Hey everyone, my next (2nd) wedding shoot is this weekend, and I would appreciate any advice. Here is my current setup and questions:

Cameras: 2 GL2s. One is stationary at the back, the other will be manned by me on a Bogen 3182/501 tripod setup. This will likely be my setup for the ceremony and the reception.

Audio: I am a bit concerned here. I decided to buy the tripod before the mic because you really can't do anything without a decent tripod. I am told there will be little to zero house audio system, so all I am left with is the built in mics on the GL2, which I'm sure is unacceptable. The local electronics store rents a wireless lav mic system for $55/day, however I had never heard of the model they mentioned to be available. The rep said they rent a "UFO 100" but I may have heard him wrong. Has anyone heard of this system, or was he possibly talking about the Senn. Evo 100 system? Any other audio suggestions are welcome.

Written instruction 1:
In the text on the wedding shoot setup, what daily fee does the local electronics store charge to rent a wireless lav mic system?
Written instruction 2:
Carry the text on the wedding shoot setup forward, beginning right after its final sentence.

Information given:
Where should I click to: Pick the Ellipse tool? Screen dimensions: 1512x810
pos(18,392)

...

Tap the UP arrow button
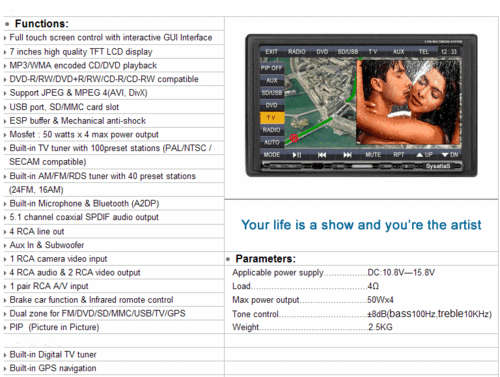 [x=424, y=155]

Reply 1:
$55 per day.

Reply 2:
I may also take my old JVC 1-chip camera and set it up to record as close to the bride and groom as possible, just to see if it can record decent sound. I wouldn't use it's video, of course :)

Lighting: I can't justify spending money on lighting just yet, so I'm going to have to get the best possible image without it. Luckily, the ceremony and reception are both outdoors in the evening (6:30 – 9:30) so lighting probably won't be as bad as an indoor reception by candlelight. However, can anyone recommend the best manual settings on the GL2 to produce best low-light images?

Photo: I plan on borrowing the Canon 10-D digital camera from my school to take a few good stills to mix with video and to use when designing cover art. I may even use these pictures to create another photo montage if I have enough of them, and their photographer isnt doing this already.

So, I think thats it. I know I've posted here before about wedding stuff, but I have some more specific questions this time :)

Thanks for all your help!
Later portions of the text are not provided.